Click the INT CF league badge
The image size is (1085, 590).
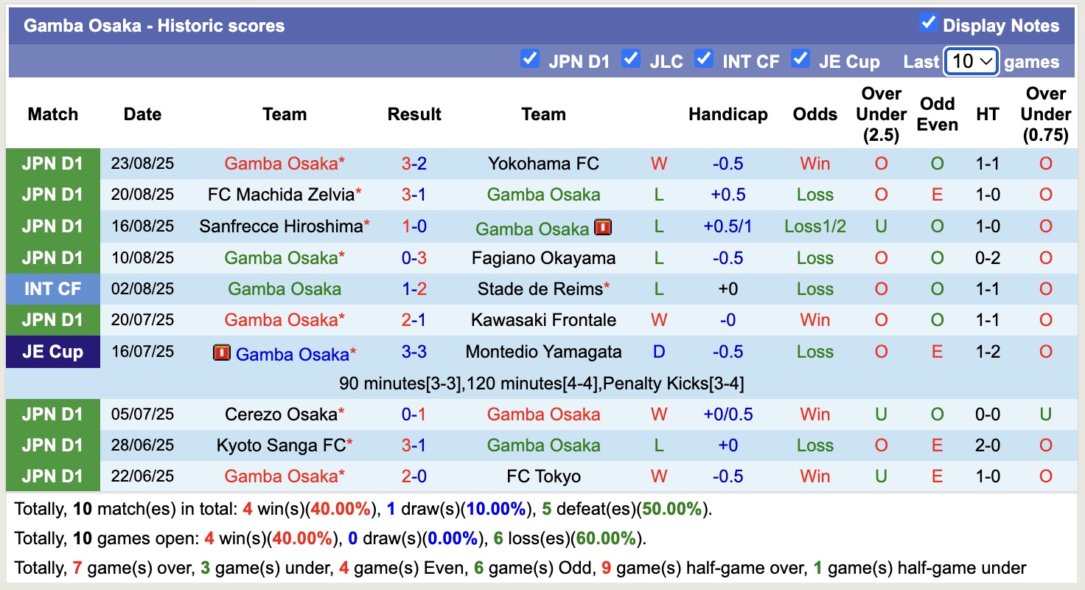point(52,289)
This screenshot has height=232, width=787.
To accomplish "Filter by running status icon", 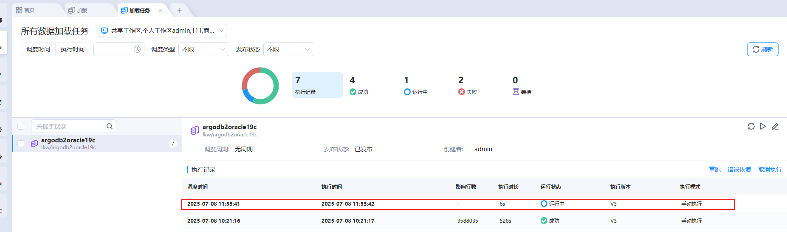I will [x=407, y=92].
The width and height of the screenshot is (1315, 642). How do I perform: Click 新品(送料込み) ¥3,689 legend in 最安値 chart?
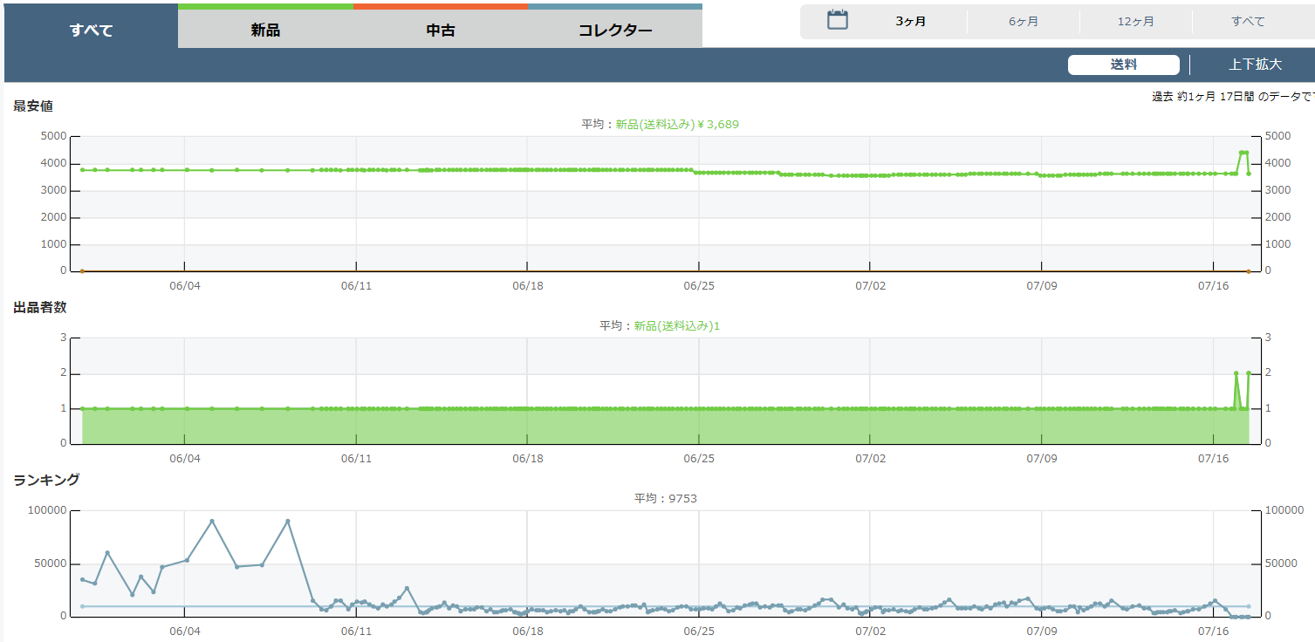(676, 125)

***

Copy the lines above, starting at the line that contains "The width and" and ending at the end of the records. Leave out the pictures.

### EXERCISE ANSWER:
The width and height of the screenshot is (1315, 642). How do I perform: Click 新品(送料込み) ¥3,689 legend in 最安値 chart?
(676, 125)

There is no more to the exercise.